# EXTRAIT:
--------------------

Emmanuel Macron porte rarement la barbe. Hormis ce détail, ses annonces sur l’école, lors de sa conférence de presse de ce mardi 16 janvier, ressemblaient à s’y méprendre à un discours ardent d’un des caciques de la IIIe République. Jules Ferry, fondateur de l’école obligatoire, gratuite et laïque, par exemple. Symbole de ce retour marqué à la tradition républicaine, l’expérimentation de l’uniforme obligatoire à l’école publique, annoncée dans une centaine d’établissements. "L’uniforme efface les inégalités entre les familles et crée des conditions de respect", a justifié le président de la République.

Contrairement à une idée reçue, l’uniforme n’a jamais été obligatoire pour tous à l’école. Son développement reste toutefois associé à la IIIe République et à la démocratisation de l’enseignement scolaire. Le port de la blouse se généralise alors, notamment pour que l’encre des plumes ne tache pas les vêtements. La tenue uniformisée n’efface pas totalement les inégalités, puisque les riches portent de belles étoffes pendant que les ouvriers se servent souvent de tissus raccommodés ; elle évoque en revanche une période pendant laquelle les inégalités sont dratisquement réduites.

La loi du 28 mars 1882, portée par Jules Ferry, alors ministre de l’Instruction civique, rend également obligatoires les exercices militaires à l’école. Ces "bataillons scolaires" portent l’uniforme. Dans les lycées, le port d’un uniforme d’allure militaire est répandu et c’est bien cet esprit de "respect", de distinction qui le justifie.

"Maîtres" et "instruction"

Comme le petit poucet et ses cailloux, Emmanuel Macron a parsemé sa conférence de presse d’autres références aux fondamentaux de la IIIe République. Se dessine de plus en plus nettement un projet pour l’école recentré autour de la cohésion nationale, de l’appartenance à la Nation. Les "hussards noirs", comme on a appelé les instituteurs de la fin du XIXe siècle - Emmanuel Macron choisit le mot de "maîtres" pour désigner les enseignants -, plutôt que le pédagogisme, cette philosophie éducative issue du mouvement de "l’éducation nouvelle", apparu après 1968, plaçant l’émancipation individuelle des élèves au-dessus de toute autre valeur, pourrait-on résumer à grands traits. "Chaque génération de Français doit apprendre ce que la République veut dire : son histoire, ses droits, ses devoirs, sa langue, son imaginaire, et cela dès l’enfance", a plaidé le chef de l’Etat.

Le doublement des heures d’instruction civique à partir de la cinquième, "avec en appui les textes fondateurs de la Nation", dit Emmanuel Macron, s’inscrit évidemment dans cette logique. Encore une fois, le choix des mots est important : le président évoque "l’instruction", comme on disait sous la IIIe République, plutôt que "l’éducation" civique. Lorsque le chef de l’Etat se dit "totalement favorable" à l’apprentissage systématique de La Marseillaise à l’école primaire – théoriquement déjà obligatoire depuis la loi Fillon du 23 avril 2005 -, on croit entendre Jules Ferry lui-même. Le pionnier de l’école obligatoire voulait inculquer un patriotisme fervent aux jeunes Français, dans le contexte de l’humiliation causée par la guerre franco-prussienne de 1870-1871. "L’instituteur prussien a fait la victoire de sa patrie, l’instituteur de la République préparera la revanche", déclare le ministre à Reims, en 1882.

--------------------

# DONNÉES FOURNIES:
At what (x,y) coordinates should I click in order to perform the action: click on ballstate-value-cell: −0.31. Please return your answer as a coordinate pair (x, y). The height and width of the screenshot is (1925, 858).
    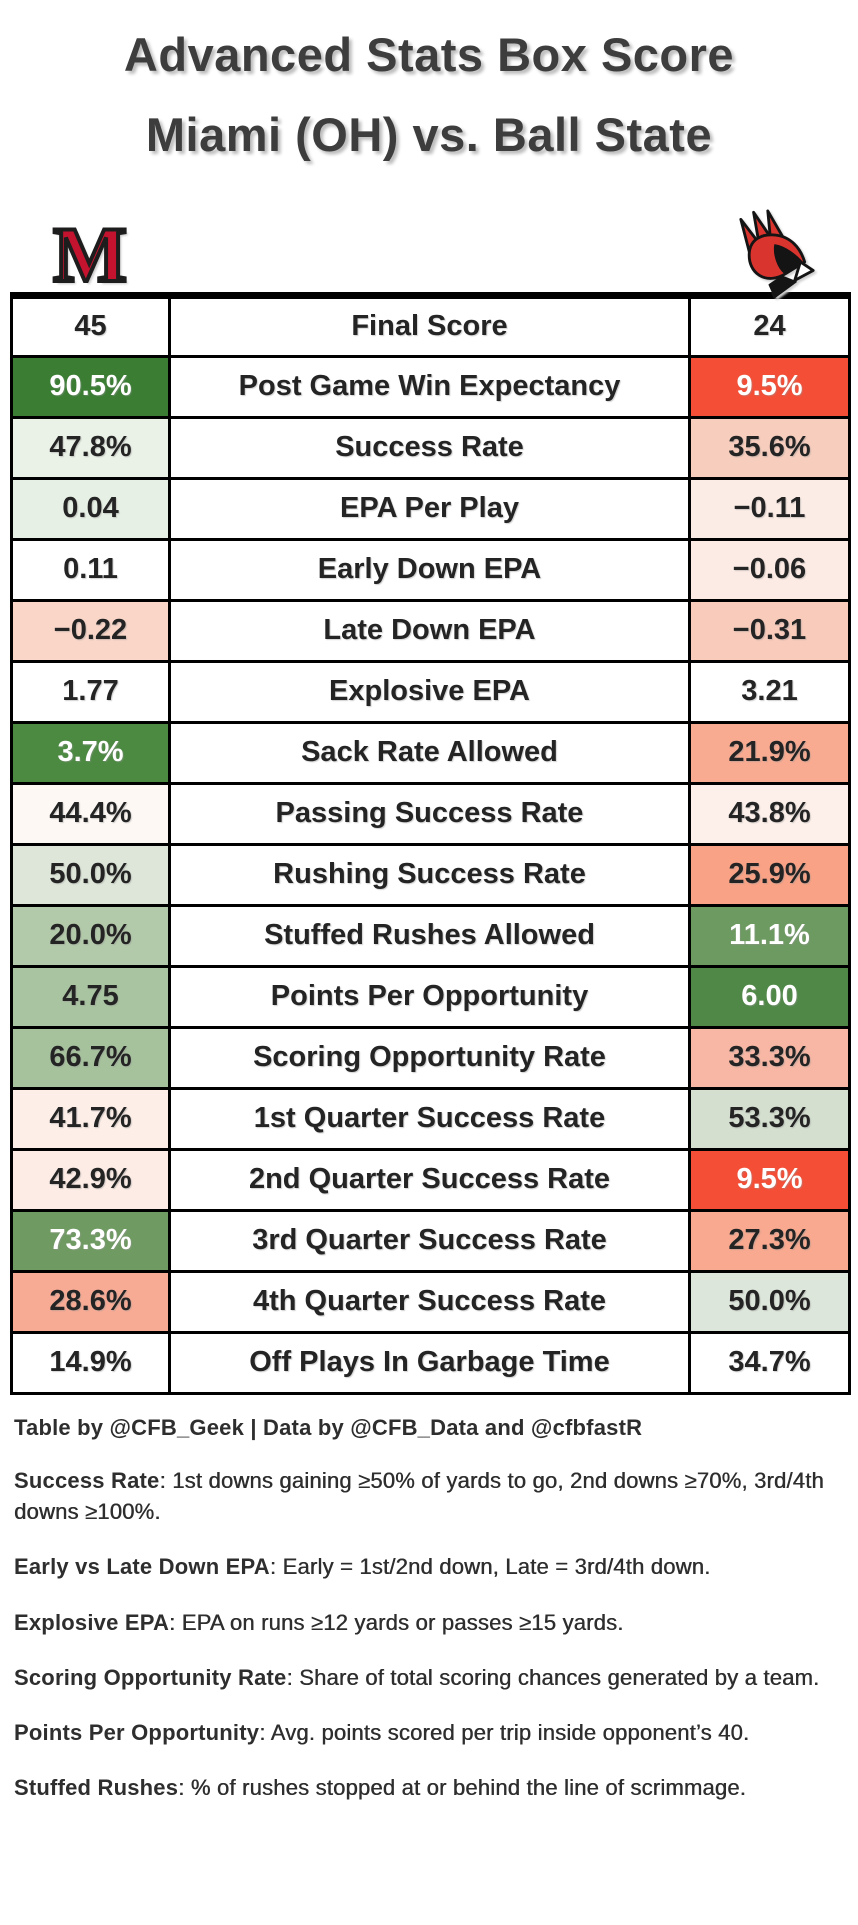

--------------------

# TRAVAIL DEMANDÉ:
**A)** Dans l'article sur l'école et la IIIe République, relevez tout ce que, selon Emmanuel Macron, chaque génération de Français doit apprendre de la République.
**B)** Reprenez l'article sur l'école et la IIIe République à la suite de sa dernière phrase.

# RÉPONSES PAR CONSIGNE:
**A)** Son histoire, ses droits, ses devoirs, sa langue et son imaginaire.

**B)**
Clins d’œil au "certif"

Quant à la cérémonie de remises de diplômes du brevet et du baccalauréat qu’Emmanuel Macron souhaite généraliser dès cette année (elle existe déjà dans de nombreuses communes), elle fait encore une fois écho à une tradition de la IIIe République. Dès 1882, l’obtention du certificat d’études primaires – le fameux "certif" donne lieu à des cérémonies dans chaque canton, où les diplômes sont remis et où les premiers se voient délivrer des prix. Autre clin d’œil au "certif" de Jules Ferry, présenté à l’âge de 11 ans, une évaluation nationale standardisée sera désormais obligatoire pour les élèves de CM1, a annoncé Gabriel Attal, en août 2023.

Même l’annonce de l’enseignement obligatoire de l’histoire de l’art et de la pratique du théâtre à l’école peut s’inscrire dans cette filiation "hussard noir". "Comme pour la musique et les arts plastiques, je souhaite que le théâtre devienne un passage obligé au collège dès la rentrée prochaine", a expliqué Emmanuel Macron. Or c’est encore une fois Jules Ferry qui a rendu obligatoire le dessin et la musique à l’école, en 1882. L’idée était de développer le sens esthétique des élèves. "Les visées de Jules Ferry ? Donner une culture modeste mais large aux enfants du peuple, cultiver le patriotisme grâce à des paroles bien choisies", explicite l’historienne Michèle Alten, auteure de La musique dans l’école : de Jules Ferry à nos jours. Jules Ferry était d’ailleurs ministre de l’Instruction civique mais également des Beaux-Arts. Ce lien entre sens artistique et patriotisme, Emmanuel Macron l’affirme à son tour, en expliquant promouvoir les cours d’histoire de l’art "parce que la France est aussi une histoire, un patrimoine qui se transmet et qui unit".

Cette fois, la réforme est à même de réconcilier, semble-t-il, les adeptes de la tradition et les défenseurs de "l’éducation nouvelle" : l’apprentissage du théâtre doit permettre aux élèves de s’affirmer et prendre confiance en eux. "Cela donne confiance. Cela apprend l’oralité, le contact aux grands textes", a défendu Emmanuel Macron.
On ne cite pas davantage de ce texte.